§ **REQUIREMENT 1**
Reproduce a passage of the Côte d’Ivoire text word for word, beginning at the words "Côte d’Ivoire is" and stopping after "October 25, 2016.".
§ **REQUIREMENT 2**
According to the Côte d’Ivoire text, about how many hectares of forest does the country lose each year?

§ **EXTRACT TO READ**
+++++

Côte d’Ivoire

National Context

Côte d’Ivoire is bearing the brunt of the effects of global warming through the degradation of its coasts and the advance of the sea on the continent. Also, the serious floods which each year cause loss of human life and infrastructure damages, the advance of arid zones and the loss of approximately 200,000 hectares of forest per year are expressions of this warming in Côte d’Ivoire. This is why, aware of the risks posed by the impact of these risks on its development, Côte d’Ivoire ratified the United Nations Framework Convention on Climate Change (UNFCCC) in November 1994. Then, it acceded to the Kyoto Protocol on April 28, 2007 and to the Paris Agreement on October 25, 2016.

 

Cote d’Ivoire has prepared and submitted to the UNFCCC secretariat, three (03) National Communications (2001, 2010 & 2017 as well as its first Biennial Updated Report (BUR) in 2018. By developing the National Development Plan (PND) 2021-2025, which is the reference document for its development planning, the State has devoted one of the six (06) priority pillars, (pillar 5) to reach an “Effective balanced regional development while preserving the environment and fighting climate change”. This reaffirms Côte d’Ivoire’s desire to raise climate change to the rank of national priority.

+++++

§ **DATASET SECTION**
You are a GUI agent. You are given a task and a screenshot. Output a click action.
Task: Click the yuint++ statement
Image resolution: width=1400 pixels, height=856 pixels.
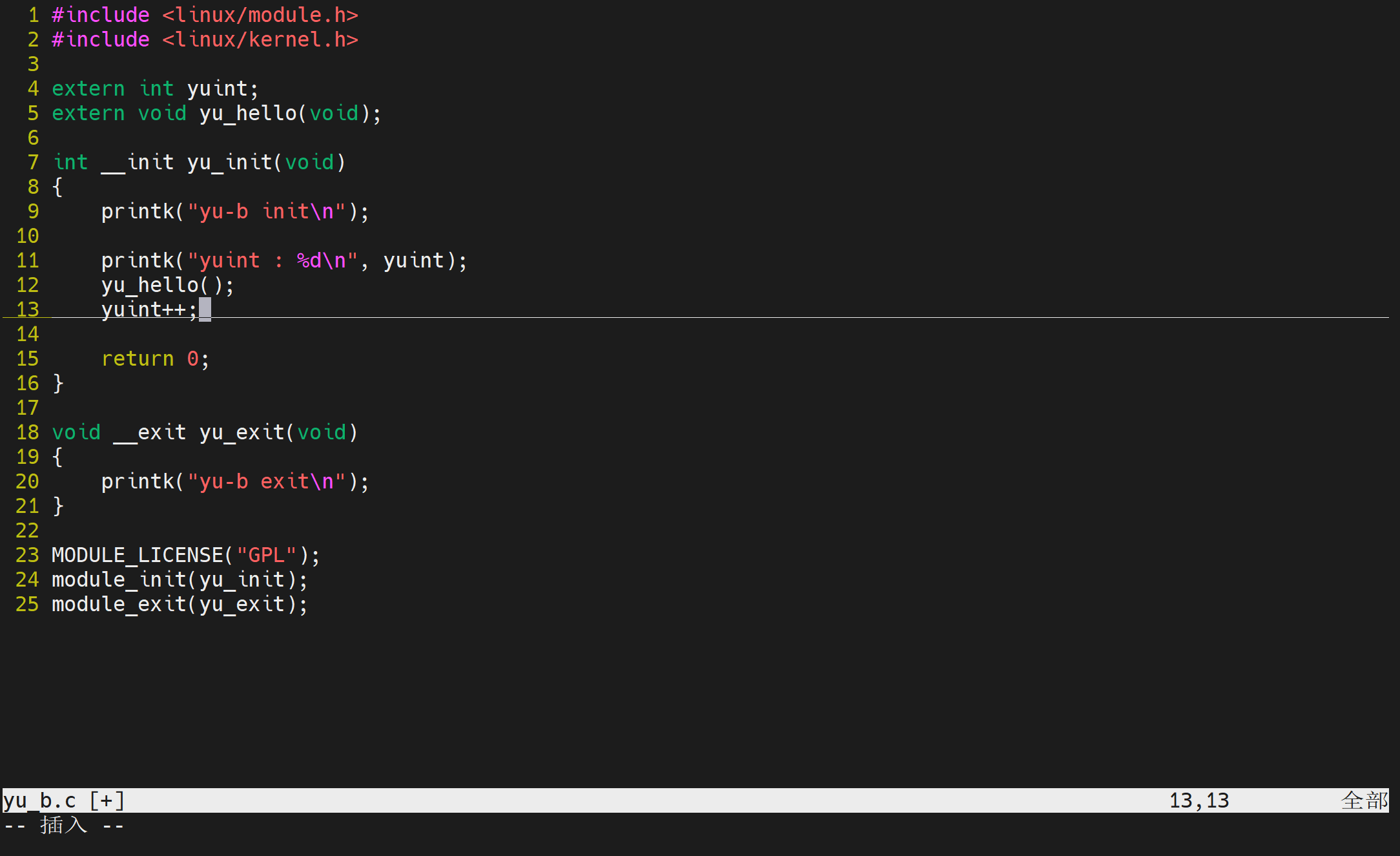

+++++

§ **TASK RESPONSE 1**
Côte d’Ivoire is bearing the brunt of the effects of global warming through the degradation of its coasts and the advance of the sea on the continent. Also, the serious floods which each year cause loss of human life and infrastructure damages, the advance of arid zones and the loss of approximately 200,000 hectares of forest per year are expressions of this warming in Côte d’Ivoire. This is why, aware of the risks posed by the impact of these risks on its development, Côte d’Ivoire ratified the United Nations Framework Convention on Climate Change (UNFCCC) in November 1994. Then, it acceded to the Kyoto Protocol on April 28, 2007 and to the Paris Agreement on October 25, 2016.

§ **TASK RESPONSE 2**
About 200,000 hectares.